Informal everyday English often uses ordinary tense agreement — …suggested that we revised the plan. For clear, contemporary professional prose, your reliable options are suggest / recommend + -ing, suggest that we + present base / should + base, or the mandative bare form when you want a note of institutional formality. The deeper treatment of the subjunctive sits with the mood-focused material in Pillar 3 — here you only need to recognise that be or notify after that is intentional, not a dropped -s.

Register, and what not to over-report

Casual: And she goes, "Where's the file?" Board notes: She asked where the file was.

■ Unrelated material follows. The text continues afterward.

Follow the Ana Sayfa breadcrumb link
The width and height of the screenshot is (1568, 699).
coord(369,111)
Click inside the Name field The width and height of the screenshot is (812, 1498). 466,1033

In free indirect style — fiction, magazines, some longform journalism — writers sometimes leave the question order standing for immediacy. But in minutes, performance summaries, law-adjacent letters and client emails, you keep statement order and the closed professional patterns, unless you're deliberately quoting.

And here's the quiet skill: summarise when exact reporting would be theatre without purpose.

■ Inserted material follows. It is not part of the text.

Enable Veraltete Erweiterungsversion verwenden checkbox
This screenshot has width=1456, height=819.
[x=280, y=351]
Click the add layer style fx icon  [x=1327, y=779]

She pressed us with a series of timeline questions. He instructed the team, in no uncertain terms, to stop the rollout.

A few edge cases worth knowing

  • Wonder usually takes if / whether / wh- without a personal object: I wondered whether the trains were running.
  • Request is a degree more formal than ask: They requested that we upload… (request that… or request us to… are the polished shapes; request me to… exists but reads stiffly).
  • Forbid often pairs with from -ing: forbade us from sharing…, alongside forbade us to share…
  • Reported speech nested inside reported speech is rare and hard to read. Summarise instead — She told me he'd already asked Finance to chase it.
Common Mistake: The manager suggested me to copy Legal.The manager suggested copying Legal / …suggested that I copy Legal.

Pro-Tip: In tense or political workplace notes, under-choose the force. Asked and suggested are cooler and safer than ordered or demanded when the original speech might be disputed later.

Quick recap: - Reporting verbs encode force: order / urge / beg / propose / recommend… - Whether handles binary and alternative questions cleanly. - Suggest/recommend that allows should, an everyday tense, or a mandative bare form (that the plan be revised). - Match the register: statement order for formal reporting; a freer voice only when style wants it. - Summarise chains of speech rather than nesting reports inside reports.

UK vs US Note

The structures for reporting questions, commands, requests and suggestions are shared between UK and US English. You'll only meet cosmetic differences — spellings such as cancelled [US: canceled], enquire [US: inquire] in some formal contexts, and organised [US: organized] — plus a mild tendency: firm US legal or academic writing somewhat favours the mandative (that she submit) where UK writing often reaches for should (that she should submit). Neither is "wrong." No separate grammar overlay is needed for this topic.


Key Takeaways

  • Yes/no reports: asked if/whether + statement order.
  • Wh- reports: asked + wh- word + statement order.
  • Commands and requests: tell / ask / order + object + to-infinitive; not to for negatives.
  • Suggestions: suggest + -ing or suggest that… — never suggest me to…
  • Backshift and pronoun/time shifts match reported statements (E1).
  • Verbs, and that-clause flavours (should, the mandative base form), control force and formality.

Check Your Understanding

  1. Report for a work email: "Have you finalised [US: finalized] the quote?" (She asked me…)
  2. Report: "Where should we host the offsite?" (He asked…)
  3. Report: "Don't share the deck outside the team." (Our director told us…)
  4. Fix: The consultant suggested me to rebuild the onboarding flow.
  5. Report as a suggestion, two acceptable versions: "Let's pause hiring until April." (The COO suggested…)

Answer key

  1. She asked me if / whether I had finalised [US: finalized] the quote.
  2. He asked where we should host the offsite.
  3. Our director told us not to share the deck outside the team.
  4. The consultant suggested rebuilding the onboarding flow. / …suggested that I rebuild (or should rebuild) the onboarding flow.
  5. The COO suggested pausing hiring until April. / The COO suggested that we pause (or should pause) hiring until April.